### [Problem statement]
Which lines in the records below contain the string "arrow"? Pick out each of those lines and copy it.

### [Records provided]
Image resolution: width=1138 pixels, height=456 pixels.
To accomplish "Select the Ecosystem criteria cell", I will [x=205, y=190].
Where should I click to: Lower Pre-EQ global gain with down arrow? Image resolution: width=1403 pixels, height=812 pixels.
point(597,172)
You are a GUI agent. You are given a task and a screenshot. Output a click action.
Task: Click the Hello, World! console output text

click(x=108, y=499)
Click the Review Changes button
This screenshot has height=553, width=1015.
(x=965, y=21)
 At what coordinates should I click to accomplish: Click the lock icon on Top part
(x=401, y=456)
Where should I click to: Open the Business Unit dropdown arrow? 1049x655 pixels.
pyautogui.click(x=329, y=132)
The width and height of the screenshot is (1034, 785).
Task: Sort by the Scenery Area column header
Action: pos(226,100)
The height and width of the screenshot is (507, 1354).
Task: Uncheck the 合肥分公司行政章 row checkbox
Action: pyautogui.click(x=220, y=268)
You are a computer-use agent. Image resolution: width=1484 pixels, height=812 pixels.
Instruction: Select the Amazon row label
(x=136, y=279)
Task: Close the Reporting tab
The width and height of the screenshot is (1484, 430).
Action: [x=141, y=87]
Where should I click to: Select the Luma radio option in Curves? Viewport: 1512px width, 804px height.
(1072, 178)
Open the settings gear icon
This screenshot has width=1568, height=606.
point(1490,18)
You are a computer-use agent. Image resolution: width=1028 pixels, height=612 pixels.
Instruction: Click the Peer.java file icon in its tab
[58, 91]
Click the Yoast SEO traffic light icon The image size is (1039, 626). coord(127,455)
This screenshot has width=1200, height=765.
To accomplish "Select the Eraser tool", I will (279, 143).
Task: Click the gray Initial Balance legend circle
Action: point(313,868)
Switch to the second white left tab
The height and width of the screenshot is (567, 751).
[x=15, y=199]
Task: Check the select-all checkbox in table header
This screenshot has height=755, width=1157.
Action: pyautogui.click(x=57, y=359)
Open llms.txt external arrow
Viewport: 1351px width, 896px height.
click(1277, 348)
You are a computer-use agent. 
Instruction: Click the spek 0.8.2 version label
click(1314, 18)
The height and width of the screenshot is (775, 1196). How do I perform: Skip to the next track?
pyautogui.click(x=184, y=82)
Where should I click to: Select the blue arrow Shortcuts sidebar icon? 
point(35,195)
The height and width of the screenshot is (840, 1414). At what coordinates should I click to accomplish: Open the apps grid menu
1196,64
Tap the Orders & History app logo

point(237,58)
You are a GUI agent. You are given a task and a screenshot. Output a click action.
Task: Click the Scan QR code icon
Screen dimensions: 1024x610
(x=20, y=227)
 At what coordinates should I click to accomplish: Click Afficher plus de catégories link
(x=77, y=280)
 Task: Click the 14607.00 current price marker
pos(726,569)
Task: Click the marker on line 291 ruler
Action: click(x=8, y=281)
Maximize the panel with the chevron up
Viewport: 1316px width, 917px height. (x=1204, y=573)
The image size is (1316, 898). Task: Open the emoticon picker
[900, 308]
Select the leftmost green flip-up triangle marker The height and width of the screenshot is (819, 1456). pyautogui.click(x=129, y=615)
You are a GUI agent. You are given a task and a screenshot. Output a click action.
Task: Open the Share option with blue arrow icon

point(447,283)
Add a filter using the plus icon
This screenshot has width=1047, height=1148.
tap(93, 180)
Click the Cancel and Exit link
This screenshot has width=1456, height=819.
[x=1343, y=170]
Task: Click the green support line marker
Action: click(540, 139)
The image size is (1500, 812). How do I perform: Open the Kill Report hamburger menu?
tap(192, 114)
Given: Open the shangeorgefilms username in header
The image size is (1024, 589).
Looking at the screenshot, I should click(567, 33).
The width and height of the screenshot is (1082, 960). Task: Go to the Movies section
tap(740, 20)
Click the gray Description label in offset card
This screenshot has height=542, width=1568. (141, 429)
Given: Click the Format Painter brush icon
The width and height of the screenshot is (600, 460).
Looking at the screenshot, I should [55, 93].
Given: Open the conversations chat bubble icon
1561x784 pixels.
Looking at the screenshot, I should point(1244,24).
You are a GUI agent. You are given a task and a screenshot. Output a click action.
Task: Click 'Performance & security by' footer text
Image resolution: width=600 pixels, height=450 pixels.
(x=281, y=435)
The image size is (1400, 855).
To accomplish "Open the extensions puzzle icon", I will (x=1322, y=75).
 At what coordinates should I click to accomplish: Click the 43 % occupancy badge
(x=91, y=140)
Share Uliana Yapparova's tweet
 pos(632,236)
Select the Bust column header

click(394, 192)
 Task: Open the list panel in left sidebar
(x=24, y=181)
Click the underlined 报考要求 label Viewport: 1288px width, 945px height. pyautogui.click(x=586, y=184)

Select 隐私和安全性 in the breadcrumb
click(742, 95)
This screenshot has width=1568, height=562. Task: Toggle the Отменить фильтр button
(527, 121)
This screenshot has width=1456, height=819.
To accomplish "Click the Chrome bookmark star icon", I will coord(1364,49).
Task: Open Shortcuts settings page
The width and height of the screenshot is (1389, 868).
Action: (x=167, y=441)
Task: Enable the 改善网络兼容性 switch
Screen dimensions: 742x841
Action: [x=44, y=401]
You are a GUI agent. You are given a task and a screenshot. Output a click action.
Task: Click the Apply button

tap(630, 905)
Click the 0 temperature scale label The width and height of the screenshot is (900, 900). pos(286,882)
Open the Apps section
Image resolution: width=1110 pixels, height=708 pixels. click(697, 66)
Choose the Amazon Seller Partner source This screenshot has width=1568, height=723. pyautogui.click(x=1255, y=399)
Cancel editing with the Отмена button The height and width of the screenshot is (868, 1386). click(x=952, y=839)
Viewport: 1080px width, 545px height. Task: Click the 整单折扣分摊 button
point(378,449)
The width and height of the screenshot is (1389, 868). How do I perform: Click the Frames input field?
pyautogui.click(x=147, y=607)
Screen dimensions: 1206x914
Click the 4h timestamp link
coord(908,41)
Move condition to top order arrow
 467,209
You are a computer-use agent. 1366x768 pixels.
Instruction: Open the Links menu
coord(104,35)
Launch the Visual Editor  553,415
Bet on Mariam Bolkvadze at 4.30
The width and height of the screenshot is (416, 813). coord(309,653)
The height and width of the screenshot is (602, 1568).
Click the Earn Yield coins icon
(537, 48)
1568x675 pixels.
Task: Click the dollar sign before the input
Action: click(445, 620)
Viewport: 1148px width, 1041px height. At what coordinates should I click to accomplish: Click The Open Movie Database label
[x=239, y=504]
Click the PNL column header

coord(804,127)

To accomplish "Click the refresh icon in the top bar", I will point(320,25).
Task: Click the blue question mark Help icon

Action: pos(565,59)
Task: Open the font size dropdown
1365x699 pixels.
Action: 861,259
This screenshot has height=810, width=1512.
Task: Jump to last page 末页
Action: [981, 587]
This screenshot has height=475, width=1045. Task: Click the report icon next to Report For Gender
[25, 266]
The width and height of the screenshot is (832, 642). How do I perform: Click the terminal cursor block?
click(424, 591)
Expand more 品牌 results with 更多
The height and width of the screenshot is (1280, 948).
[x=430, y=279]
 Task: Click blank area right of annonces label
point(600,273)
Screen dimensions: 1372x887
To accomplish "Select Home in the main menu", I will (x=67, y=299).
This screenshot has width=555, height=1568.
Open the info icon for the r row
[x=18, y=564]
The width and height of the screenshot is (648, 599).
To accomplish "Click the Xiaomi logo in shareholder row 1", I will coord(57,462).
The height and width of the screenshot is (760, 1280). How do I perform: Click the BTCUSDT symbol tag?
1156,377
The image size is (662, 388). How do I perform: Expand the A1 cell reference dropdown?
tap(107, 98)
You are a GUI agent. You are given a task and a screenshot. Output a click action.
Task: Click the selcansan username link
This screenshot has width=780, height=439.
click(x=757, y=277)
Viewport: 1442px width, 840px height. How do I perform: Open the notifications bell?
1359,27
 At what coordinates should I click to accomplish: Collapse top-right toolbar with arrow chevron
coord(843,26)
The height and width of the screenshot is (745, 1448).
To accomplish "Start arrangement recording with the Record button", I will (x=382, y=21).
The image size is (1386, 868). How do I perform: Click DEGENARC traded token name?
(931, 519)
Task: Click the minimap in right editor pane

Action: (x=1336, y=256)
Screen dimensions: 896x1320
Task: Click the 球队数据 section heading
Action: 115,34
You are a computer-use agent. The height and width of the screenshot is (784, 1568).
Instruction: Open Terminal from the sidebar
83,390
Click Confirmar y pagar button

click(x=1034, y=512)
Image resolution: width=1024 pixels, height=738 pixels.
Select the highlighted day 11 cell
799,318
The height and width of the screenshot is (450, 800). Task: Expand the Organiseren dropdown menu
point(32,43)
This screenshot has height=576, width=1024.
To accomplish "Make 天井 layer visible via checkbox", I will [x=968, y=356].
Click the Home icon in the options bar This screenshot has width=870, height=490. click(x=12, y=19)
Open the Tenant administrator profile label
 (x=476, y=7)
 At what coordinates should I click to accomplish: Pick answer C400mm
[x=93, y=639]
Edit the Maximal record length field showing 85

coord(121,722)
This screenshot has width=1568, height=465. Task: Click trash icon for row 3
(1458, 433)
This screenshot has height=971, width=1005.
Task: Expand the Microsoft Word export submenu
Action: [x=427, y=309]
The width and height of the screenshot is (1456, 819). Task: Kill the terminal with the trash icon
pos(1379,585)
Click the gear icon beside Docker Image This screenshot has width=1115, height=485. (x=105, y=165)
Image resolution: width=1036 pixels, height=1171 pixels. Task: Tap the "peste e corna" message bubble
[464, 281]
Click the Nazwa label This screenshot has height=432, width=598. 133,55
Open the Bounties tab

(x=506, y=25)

### [Finished answer]
Where should I click to: Lower Pre-EQ global gain with down arrow? Image resolution: width=1403 pixels, height=812 pixels.
Where should I click to: Open the Business Unit dropdown arrow? 1049x655 pixels.
Open llms.txt external arrow
Where should I click to: Select the blue arrow Shortcuts sidebar icon? 
Task: Open the Share option with blue arrow icon
Move condition to top order arrow
 At what coordinates should I click to accomplish: Collapse top-right toolbar with arrow chevron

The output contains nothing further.